The statute as to writs of review makes no mention of costs, leaving the question to be determined under the general provisions as to costs. The reasons given for the decision in the Platnauer case are not applicable here. Besides, in mandamus proceedings there is express authority given for recovering costs. The argument of respondents that "shorthand reporters are governmental agencies of the superior court, which is a governmental agency of the state," and hence should enjoy the immunity given the court in the matter of costs, does not strongly appeal to us. The court in the case cited was exercising a judicial function in a matter wherein it had jurisdiction of the person and subject matter and could decide wrongly or rightly. Here respondents had no judicial function to perform; the duty which the defendant in the criminal action (petitioner here) called upon them to perform was ministerial and its performance was made mandatory by the statute. If it be conceded (and we make no such concession) that section 1095 of the Code of Civil Procedure does not "take away, as is contended, the discretion of the court in allowing or denying costs, we should

hesitate to exercise such discretion against petitioner, for the reason that the policy and letter of the law give to the defendant in a criminal action the services of the courts and their officials free of expense at all stages of the proceedings, and in harmony with that policy he should have his costs when driven to the court to compel a court stenographer to perform a mere ministerial duty placed upon him by the statute, especially where the performance of this duty is indispensably necessary to enable the defendant in the action to perfect his appeal.

In Power v. May, 123 Cal. 147, 152, [55 Pac. 796], the supreme court held that sections 1022 and 1095 of the Code of Civil Procedure applied where the writ of mandate was against a county treasurer, and that costs of the mandamus procceding were chargeable against the defendant personally. It was held in Gould v. Moss, 158 Cal. 548, [111 Pac. 925], that section 1095 of the Code of Civil Procedure applies "to original proceedings of that character, whether begun in the superior court, in the supreme court, or in a district court of appeal. The point that this court is without power to award costs in such cases is without merit." Our conclusion is that petitioner is entitled to his costs.

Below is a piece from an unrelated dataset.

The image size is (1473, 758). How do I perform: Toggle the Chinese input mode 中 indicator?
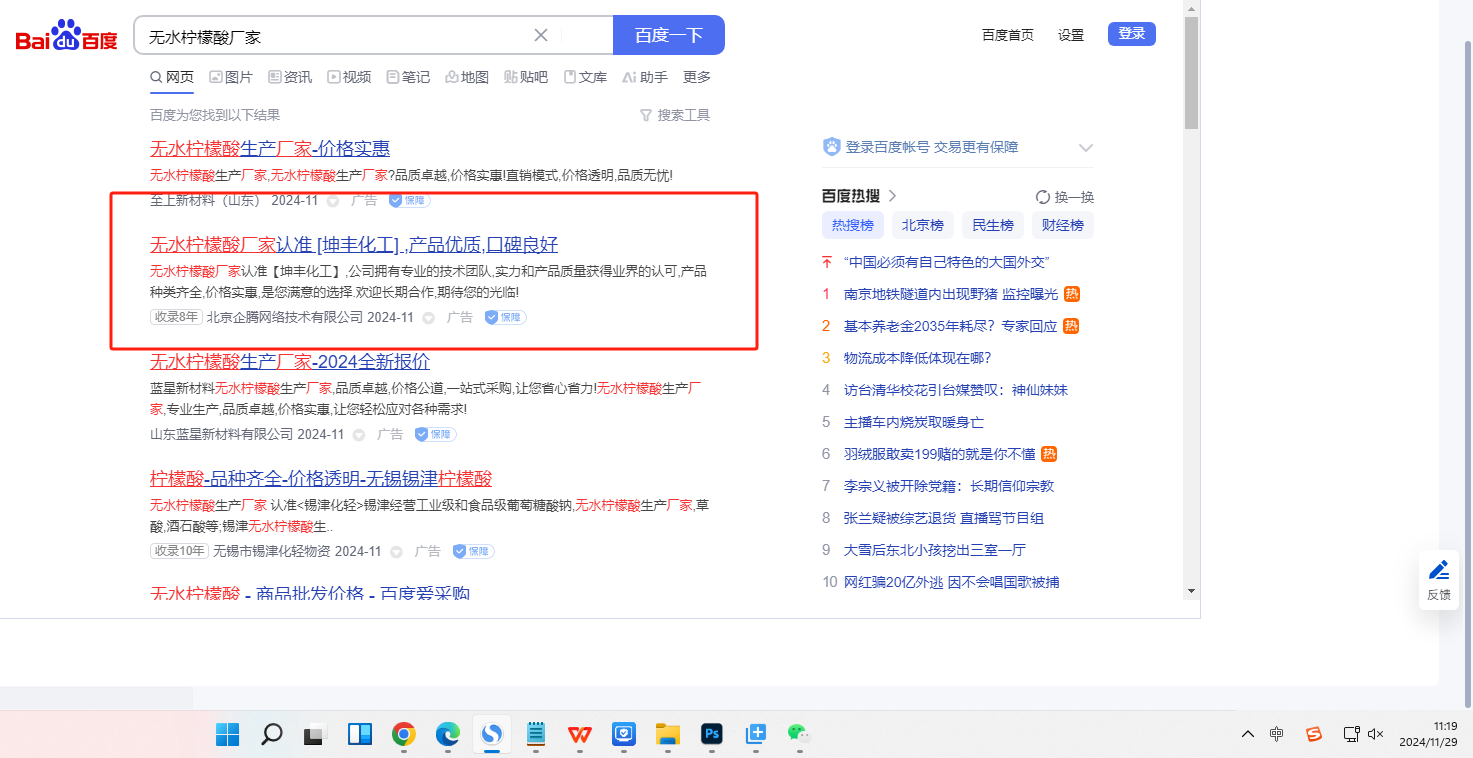pyautogui.click(x=1277, y=734)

It is ordered that the judgment be amended to read that the petitioner have the writ prayed for and that he have judg ment for his costs.

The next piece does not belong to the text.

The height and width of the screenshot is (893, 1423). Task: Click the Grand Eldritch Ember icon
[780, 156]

Hart, J., and Burnett, J., concurred.

A petition to have the cause heard in the supreme court, after judgment in the district court of appeal, was denied by the supreme court on April 5, 1918. Angellotti, C. J., dissented from the order denying a hearing in the supreme court and rendered the following opinion thereon:

ANGELLOTTI, C. J., Dissenting.-I am of the opinion that there should be a hearing of this matter in this court. Regardless of other questions involved, it seems clear to me that our law does not require the shorthand reporter to furnish a transcript of the proceedings in a criminal case for the purposes of an appeal upon the demand of the appellant and without payment of fee, where the trial judge to whom application. is made for an order requiring such a transcript expressly

« EdellinenJatka »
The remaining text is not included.